Russia Advances in East Ukraine as EU Meets on Oil Ban

Russian forces edged toward the center of the eastern Ukrainian city of Severodonetsk Monday, while President Volodymyr Zelensky prepared to appeal to EU leaders at an emergency summit where a ban on Russian oil imports is on the agenda. 

Zelensky is expected to press EU officials at the summit “to kill Russian exports” as he seeks to crank up international pressure on Moscow.

Member states are searching for a compromise on a sixth round of sanctions, which has been delayed by resistance from within the bloc, namely from Hungary.

Meanwhile, Russian forces continued their push in the eastern Donbas region, upping the pressure on the twin cities of Severodonetsk and Lysychansk.

Since failing to capture Kyiv in the war’s early stages, Russia’s army has narrowed its focus, hammering cities with relentless artillery and missile barrages as it seeks to consolidate its control.

The situation in Severodonetsk, just across the Donets river from Lysychansk, was “very difficult,” Luhansk regional governor Sergiy Gaiday said in a statement on social media.

“The Russians are advancing into the middle of Severodonetsk,” while the fighting continued, Gaiday said.

Pressure on the east

While Russia concentrated its efforts in the east, Ukrainian forces pushed back over the weekend in the southern region of Kherson, the country’s military leadership said.

At the same time, two people were injured following an explosion in the Moscow-controlled city of Melitopol in southeastern Ukraine, with local pro-Kremlin authorities pinning the blame on Kyiv.

Newly appointed French Foreign Minister Catherine Colonna also made the journey to the Ukrainian capital Monday for talks with Zelensky.

The highest-ranking French official to visit Kyiv since Russia invaded Ukraine on Feb. 24, Colonna also visited the town of Bucha, where Russian troops have been accused of committing war crimes against the civilian population.

In the eastern Donbas region, Moscow’s forces were making slow progress toward taking the city of Severodonetsk.

Zelensky, in his daily address Sunday, described a scene of devastation in Severodonetsk. 
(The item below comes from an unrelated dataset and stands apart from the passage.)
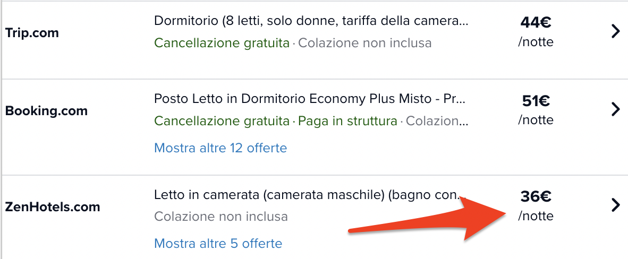Click Trip.com 'Colazione non inclusa' text
Viewport: 628px width, 259px height.
point(365,43)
“All critical infrastructure has already been destroyed… More than two-thirds of the city’s housing stock has been completely destroyed,” he said. 

‘Constant shelling’

In Severodonetsk, where an estimated 15,000 civilians remain, a local official said “constant shelling” made it increasingly difficult to get in or out while the water supply is increasingly unstable.

Ukrainian forces counterattacked in the region of Kherson, the only region of the country fully controlled by Russian troops.

Russia gained control over most of Kherson, which borders Crimea, in the early stages of the war and Moscow-backed officials in the region have recently pushed for annexation.

While limited in nature, the attack could have the effect of stretching Russian forces. 

The Ukrainian General Staff claimed the move had put their adversary into “unfavourable positions” around the villages of Andriyivka, Lozovo and Bilohorka and forced Moscow to send reserves to the area.

“Kherson, hold on. We’re close!” it tweeted Sunday.

In Melitopol, Russia-installed authorities said in a statement the city had been targeted by a “terrorist attack”.

According to the statement, a car packed with explosives exploded in the city centre, injuring two “humanitarian aid” volunteers, a 28-year-old woman and a 25-year-old man.

“The Ukrainian government continues its war on the civilian population and the infrastructure of cities,” the officials said.

Oil sanctions

A new, sixth round of European sanctions has been held up by Hungary, whose Prime Minister Viktor Orban has close relations with Russian leader Vladimir Putin.

EU ambassadors made a final push ahead of the summit to persuade Hungary to accept a watered-down oil embargo against Russia.

The landlocked country is heavily dependent on Russian crude oil supplied via the Druzhba pipeline.

Hungary has asked for at least four years and 800 million euros ($860 million) in EU funds to adapt its refineries and increase pipeline capacity for alternative suppliers, like Croatia.

But under the compromise proposal the Druzhba pipeline could be excluded from a sanctions package “for the time being,” an EU official told AFP.

‘New face’

Meanwhile, Zelensky on Sunday made his first visit to the embattled east since the start of the war, walking the streets of the Kharkiv region’s devastated capital in a bullet-proof vest.

While in Kharkiv, Zelensky discussed reconstruction plans with local officials, saying there was a chance for areas wrecked by Russian attacks to “have a new face”.

Despite an estimated 2,000 apartment blocks having been wholly or partially destroyed by shelling, the city has returned to a degree of normality in recent weeks.

While one-third of the northeastern region remains under Russian control, “we will for sure liberate the entire area,” the Ukrainian president said after the visit.